Summary:This article mainly brings four kinds of Kafka network interruption and network partition scenario analysis.

This article is shared from Huawei Cloud Community “Kafka Network Interruption and Network Partition Scenario Analysis”, author: middleware brother.

Take Kafka version 2.7.1 as an example, relying on zk deployment

3 brokers are distributed in 3 az, 3 zk (joint with broker), 3 replicas in a single partition

1. The network of a single broker node and leader node is interrupted

Before network outage:

After the network between broker-1 and broker-0 (leader) is interrupted, unilateral interruption, zk is available (zk-1 is the leader, zk-0 and zk-2 are followers, zk-0 will be unavailable, but the zk cluster is available , the process may cause the broker node originally connected to zk-0 to be disconnected from zk first, and then reconnect to other zk nodes, which will cause controller switching, leader election, etc. This situation is not considered in this analysis), leader, isr, controller are unchanged

Clients in az2 cannot produce and consume (metadata indicates that the leader is broker-0, but az2 cannot connect to broker-0), clients in az1/3 can produce and consume, if acks=-1, retries=1, then production The message will fail, error_code=7 (REQUEST_TIMED_OUT) (because broker-1 is in isr, but cannot synchronize data), and it will be sent twice (because retries=1), there will be two in each of broker-0 and broker-2 Duplicate messages, but not in broker-1; because broker-0 has no synchronized data, it will be removed from isr, controller synchronize metadata and leaderAndIsr, isr updated to[2,0]

After the network is restored, the data is synchronized and the isr is updated

2. The network of a single broker node and controller node is interrupted

The disconnection between the broker and the controller does not affect production and consumption, and there will be no data inconsistency.

When the leader and isr changes, the controller cannot update the leader and isr changes to the broker, resulting in inconsistent metadata

When broker-0 fails, the controller (broker-2) senses it and elects a new leader as broker-1 according to replicas, but because of network interruption with broker-1, it cannot synchronize to broker-1, and the leader cached by broker-1 is still broker-0, isr is[1,2,0]; When the client is producing and consuming, if the metadata is obtained from broker-2, the leader is considered to be 1, and access to broker-1 will return NOT_LEADER_OR_FOLLOWER; if the metadata is obtained from broker-1, the leader is considered to be 0, and access to broker-0 fails. , will lead to the failure of production and consumption

3. The az where the non-controller nodes are located is isolated (partitioned)

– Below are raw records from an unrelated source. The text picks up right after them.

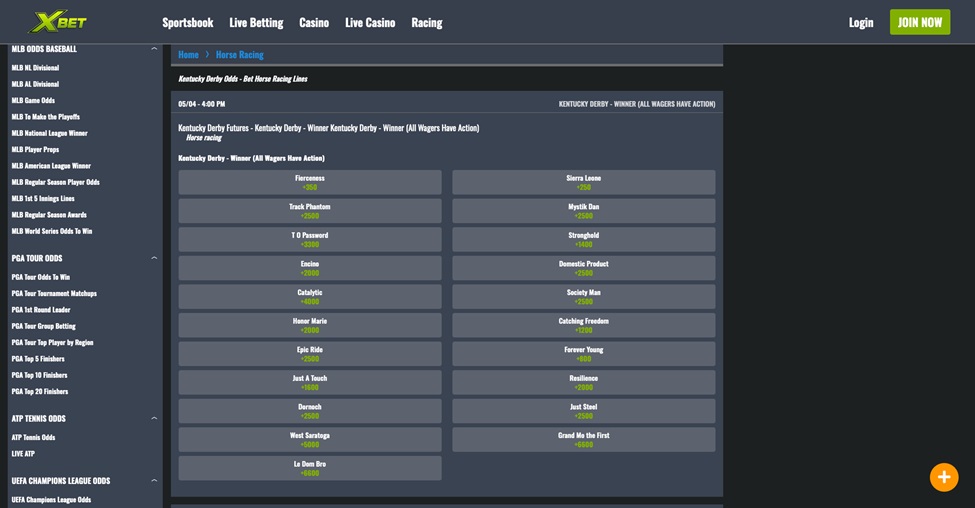Viewport: 975px width, 508px height.
Task: Click the Home breadcrumb link
Action: (x=188, y=55)
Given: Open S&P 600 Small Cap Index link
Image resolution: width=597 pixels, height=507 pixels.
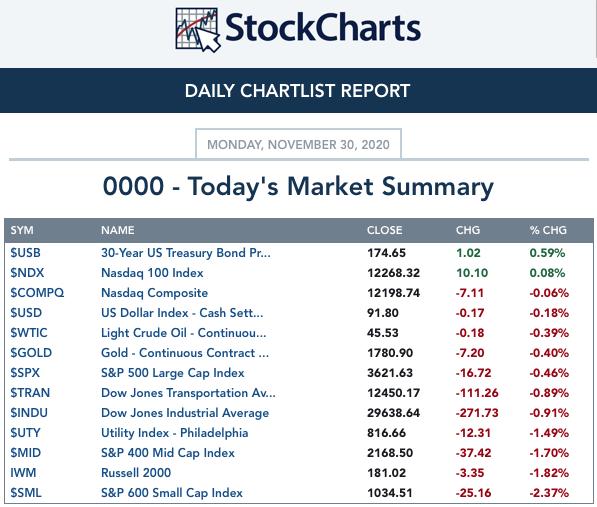Looking at the screenshot, I should (x=172, y=493).
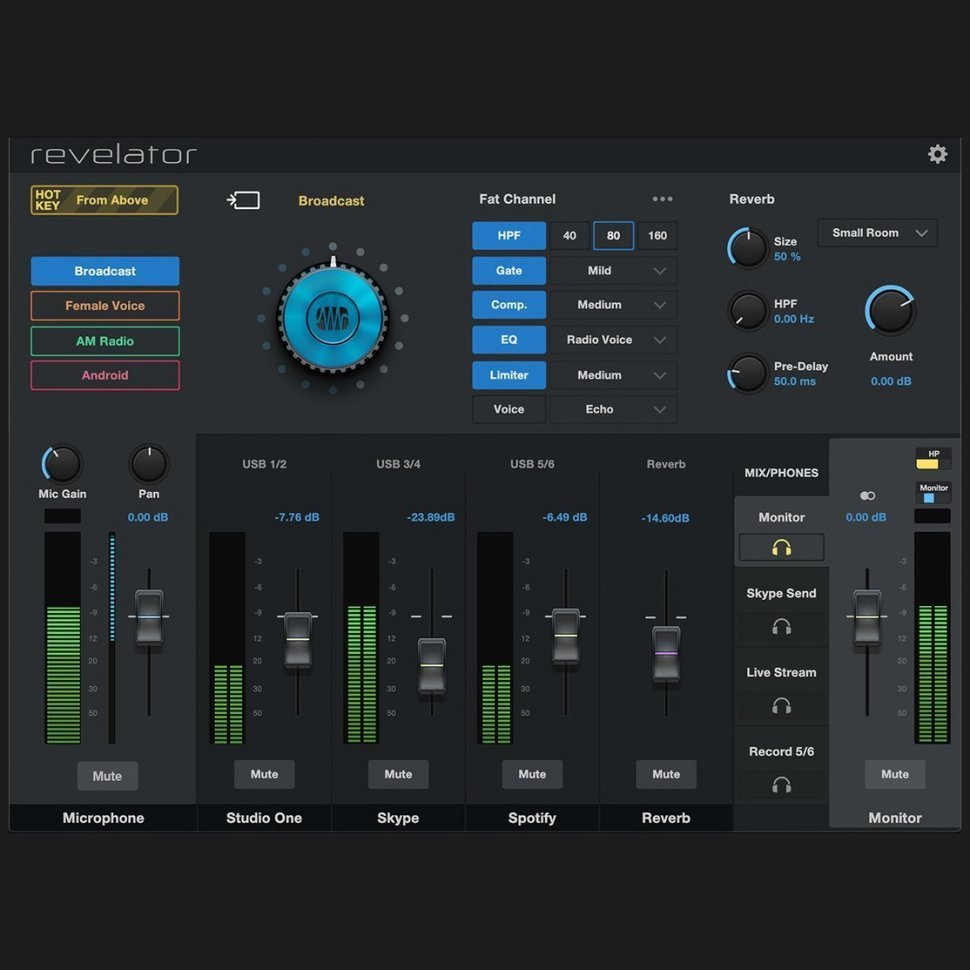
Task: Select the Skype Send headphone icon
Action: (x=781, y=626)
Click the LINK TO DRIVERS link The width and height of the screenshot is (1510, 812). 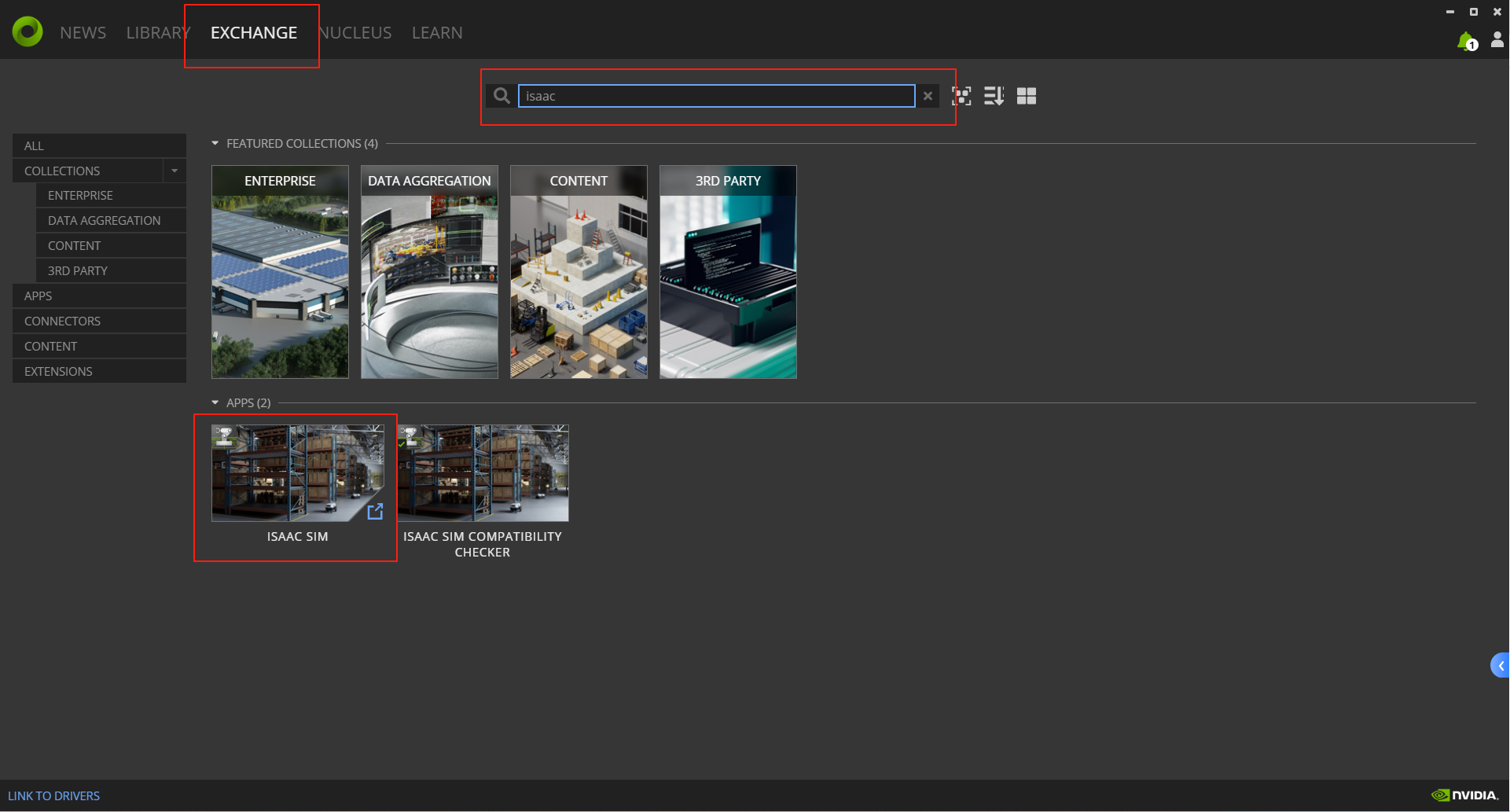tap(53, 795)
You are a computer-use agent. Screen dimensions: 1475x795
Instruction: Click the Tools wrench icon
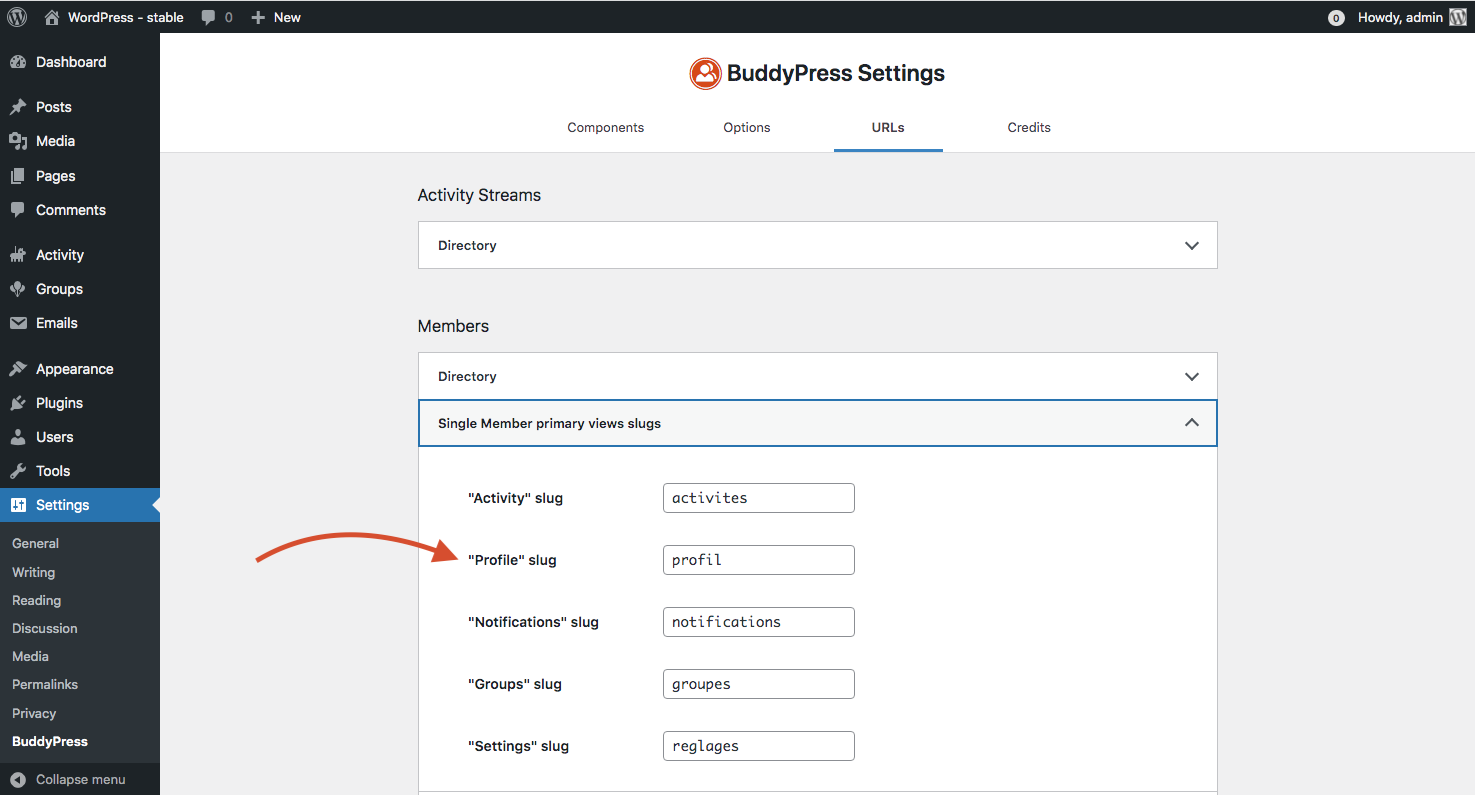tap(18, 471)
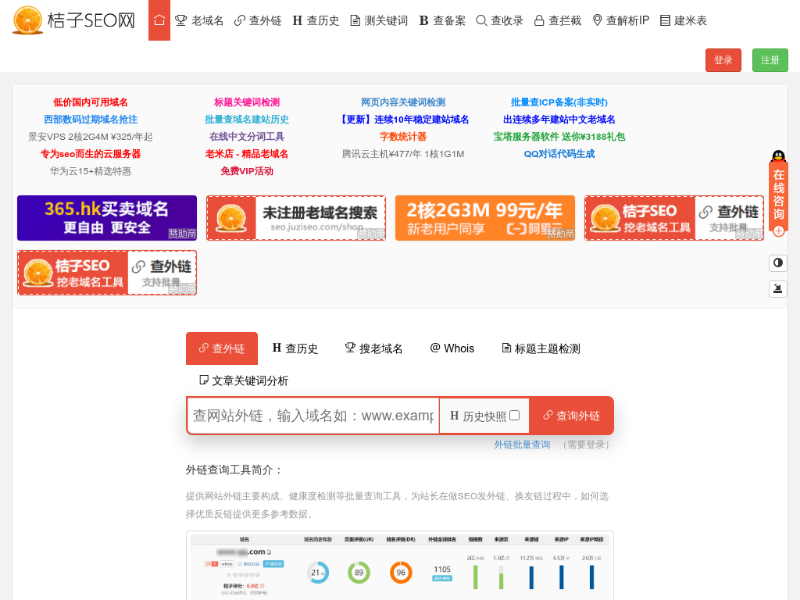
Task: Switch to the 查历史 tab
Action: [x=295, y=349]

zk-0 does not work with zk-1 and zk-2, less than half, zk in az1 is unavailable, broker-0 cannot access zk, controller election will not occur, and the controller is still in broker-1

After the network is restored, broker-0 joins the cluster and synchronizes data

3.1 Three replica partitions (replicas:[1,0,2]), the original leader is broker-1 (or broker-2)

Inside az1:

broker-0 cannot access zk, cannot perceive node changes, and metadata is not updated (leader: 1, isr:[1,0,2]), still thinks that he is a follower, the leader is 1; the client in az1 cannot produce and consume

In az2/3:

zk is available, it senses that broker-0 is offline, metadata is updated, and no leader switch occurs (isr:[1,0,2] -> [1,2]leader: 1); clients in az2 and az3 can produce and consume normally

3.2 Three replica partitions (replicas:[0,1,2]), the original leader is at broker-0

Inside az1:

The connection between zk-0 and zk-1 and zk-2 is interrupted, less than half, the zk cluster in az1 is unavailable, the broker-0 cannot connect to zk, cannot sense node changes, and cannot update isr, metadata remains unchanged, leader and isr All remain unchanged; clients in az1 can continue to produce and consume to broker-0

In az2/3:

zk-1 and zk-2 are connected, zk is available, the cluster senses that broker-0 is offline, triggers the leader switch, broker-1 becomes the new leader (the time depends on zookeeper.session.timeout.ms), and updates isr; az2 Clients in /3 can produce and consume to broker-1

At this point, the partition has a dual-master phenomenon. Both replica-0 and replica-1 are leaders, and both can be used for production and consumption.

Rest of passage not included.